Os desafios tecnológicos, o progresso científico, os modelos de financiamento, a gestão dos recursos humanos em Saúde foram aborados ao longo da conferência que decorreu no histórico e emblemático Café de Santa Cruz, em Coimbra.
José Manuel Silva, regente da cadeira de Medicina Geral e Familiar na Faculdade de Medicina da Universidade de Coimbra, insistiu na necessidade de "ter tempo" face às constantes ameaças contra a disponibilidade dos profissionais face aos seus doentes e, também, do primado da tecnologia em detrimento da relação humana: desde a "McDonalização da Medicina" que, a seu ver, ocorre quando "os médicos tem de corresponder rapidamente às necessidades dos consumidores"; ao "Dr. Google" que ajuda ao compêndio de informação "mas não se tem acesso ao conhecimento; o doente continuará a precisar do médico"; até aos "cibercondríacos".
Aliás, sempre com o ‘tempo' como fio condutor da sua intervenção, José Manuel Silva assumiu: "Só conseguimos bons resultados com tempo e a sociedade não está a dar tempo, porque o tempo tem custos". E sem tempo, assevera, os médicos não conseguem estabelecer as cruciais relações com os doentes, daí resultando como "um dos fatores de desgaste e exaustão" dos profissionais.
Logo no início da sua intervenção, José Manuel Silva declarava: "Falar da relação médico-doente não é um desafio porque nós a vivemos diariamente. Para mim, resume-se naquela frase que felizmente que todos os médicos já tenham a oportunidade de ouvir: aqui já me sinto melhor. Isso é a relação médico-doente.".
Recorde-se que, no dia 2 de junho, no âmbito do Forum Iberoamericano das Entidades Médicas que se realizou em Coimbra, foi anunciado o projeto de candidatura à classificação pela UNESCO da relação médico-doente como Património Imaterial da Humanidade.

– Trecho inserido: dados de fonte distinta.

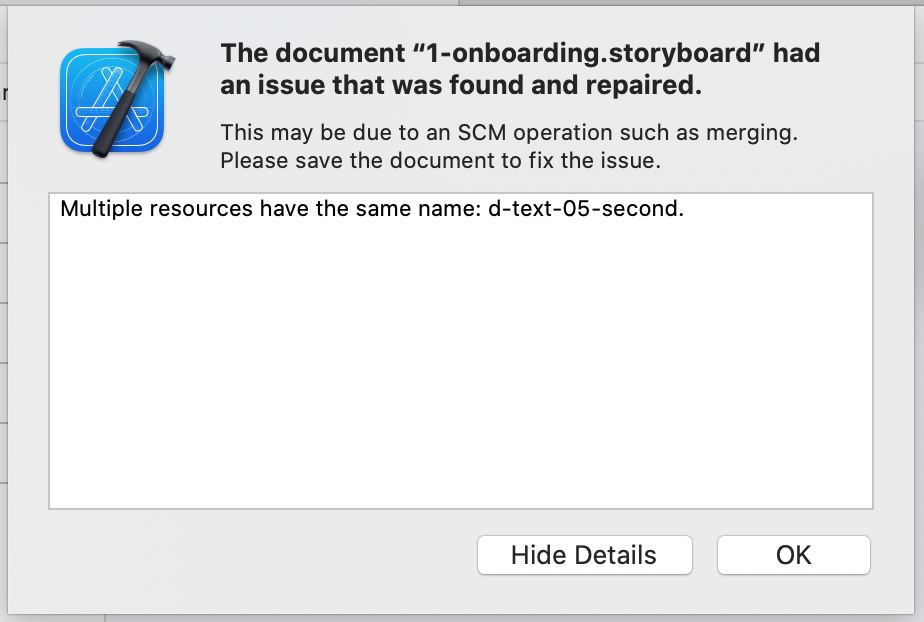
Task: Click the words "have the same name"
Action: click(x=370, y=209)
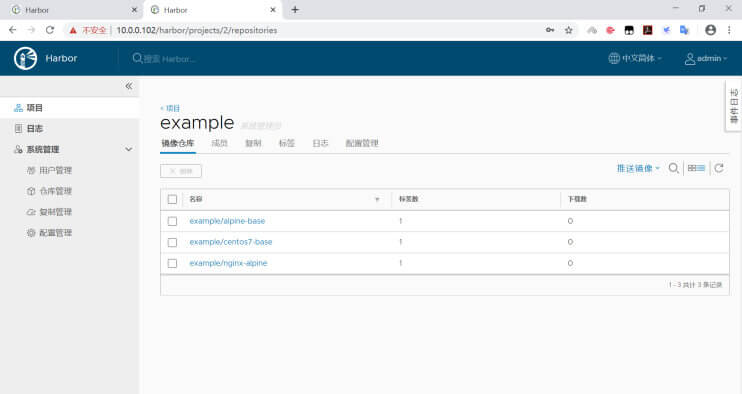
Task: Tick the example/centos7-base checkbox
Action: point(172,242)
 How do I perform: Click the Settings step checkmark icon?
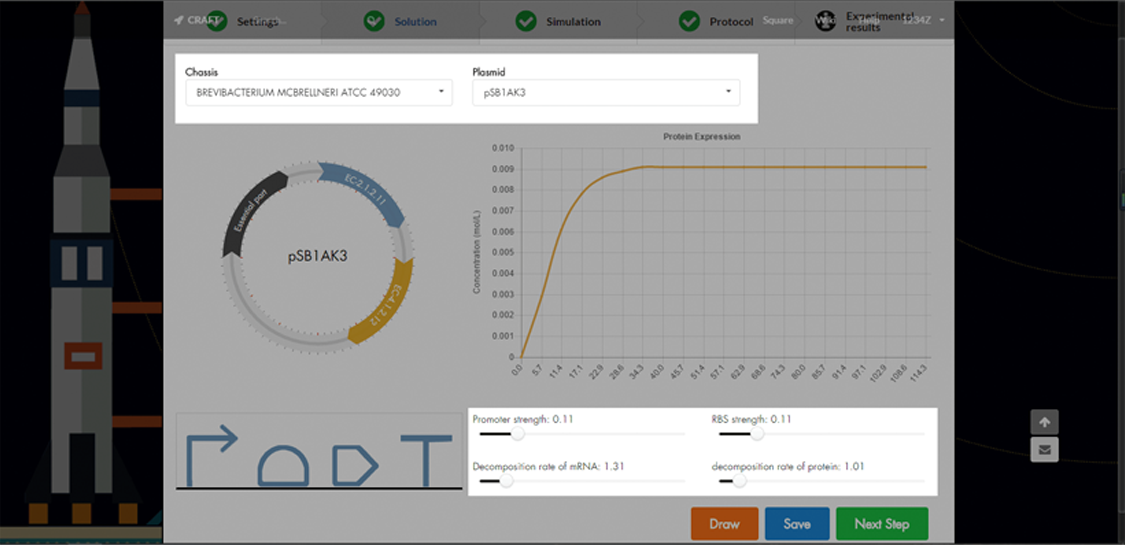[217, 21]
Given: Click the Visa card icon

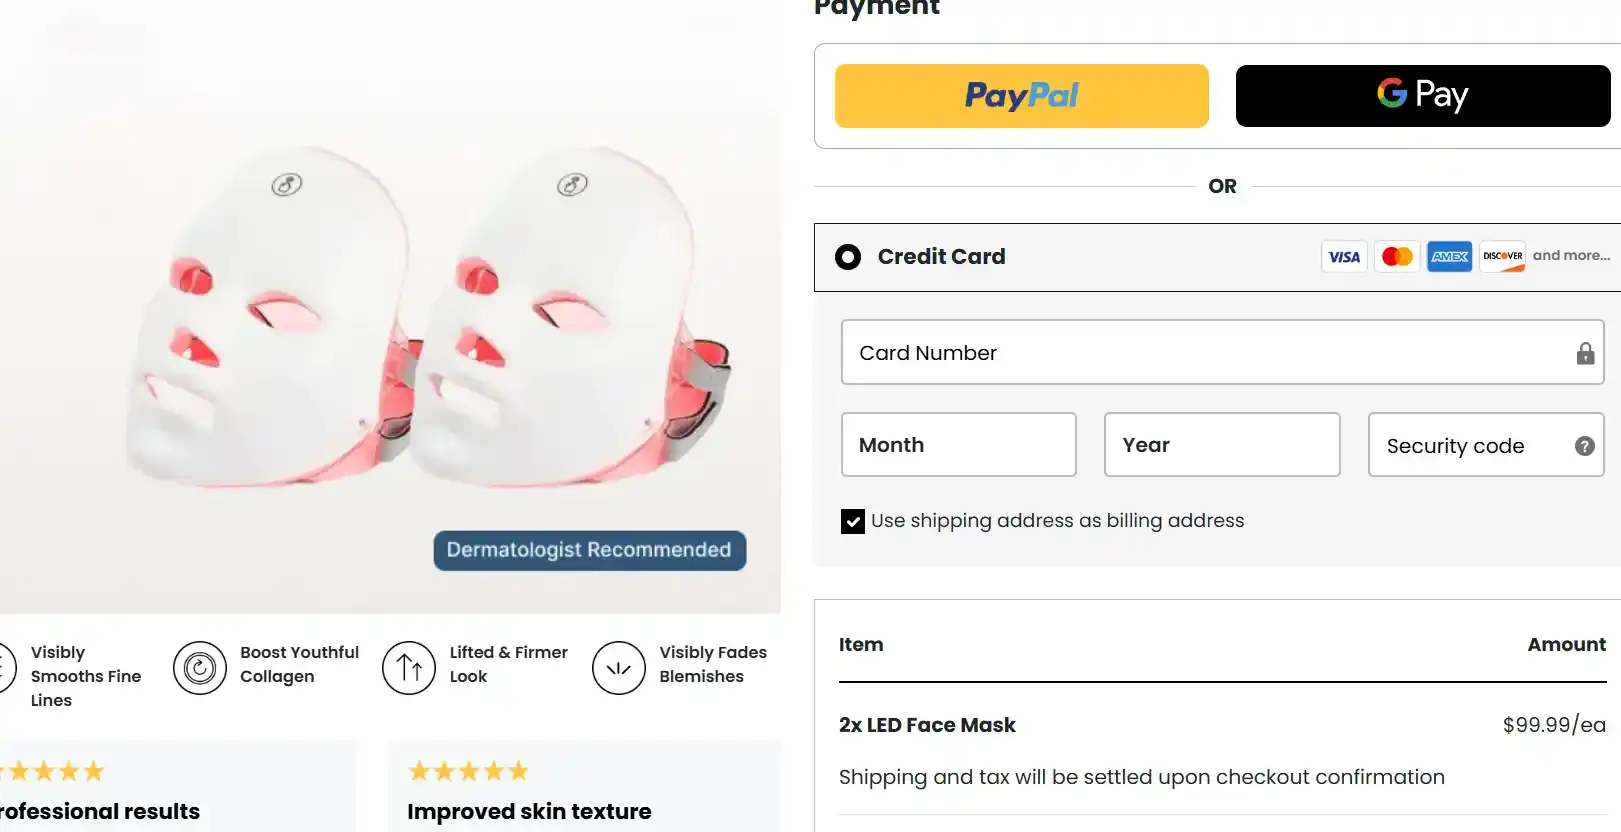Looking at the screenshot, I should pyautogui.click(x=1344, y=256).

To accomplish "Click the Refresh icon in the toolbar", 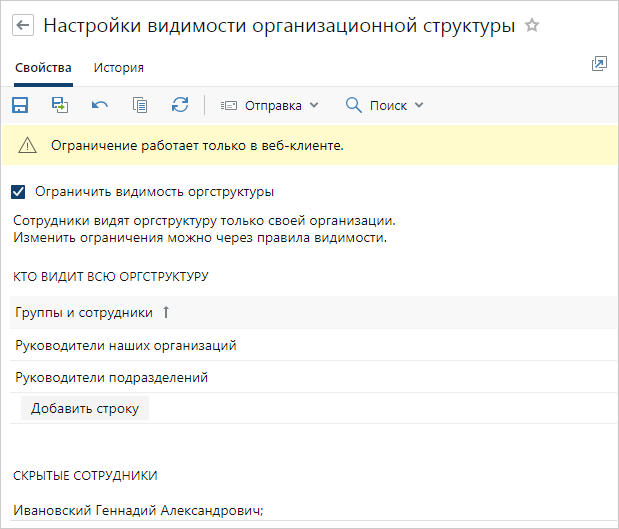I will pyautogui.click(x=180, y=105).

Ora, sem médicos saudáveis, disse mais adiante, a sociedade também não o será. "Uma relação mercantil interpôe-se na relação médico-doente", disse ainda, dando conta que "uma das funções do médico é desmistificar estas falsas necessidades de cuidados de saúde". Mas, para que tal aconteça, é preciso tempo. "A palavra-chave é o tempo". Sem ele, há lugar à desumanização, repetiu José Manuel Silva, perante dezenas de pessoas, uma das quais, António Arnaut, a quem o Bastonário da Ordem dos Médicos apelidou de "património material e imaterial do nosso Serviço Nacional de Saúde".
Coube a Hernâni Caniço, atual coordenador da Unidade Curricular de Medicina Geral e Familiar da FMUC, apresentar o conferencista de quem destacou a experiência, virtude e sapiência, a lucidez, a bonomia e a sua capacidade de análise, bem como o rigor e a exigência.
Enquanto decorreu a conferência, a caricaturista Mimi desenhou a caricatura do Bastonário da Ordem dos Médicos. A oferta do talentoso trabalho culminou a conferência e o encerrramento da comemoração dos 25 anos de ensino de Medicina Geral e Familiar da Faculdade de Medicina da Universidade de Coimbra.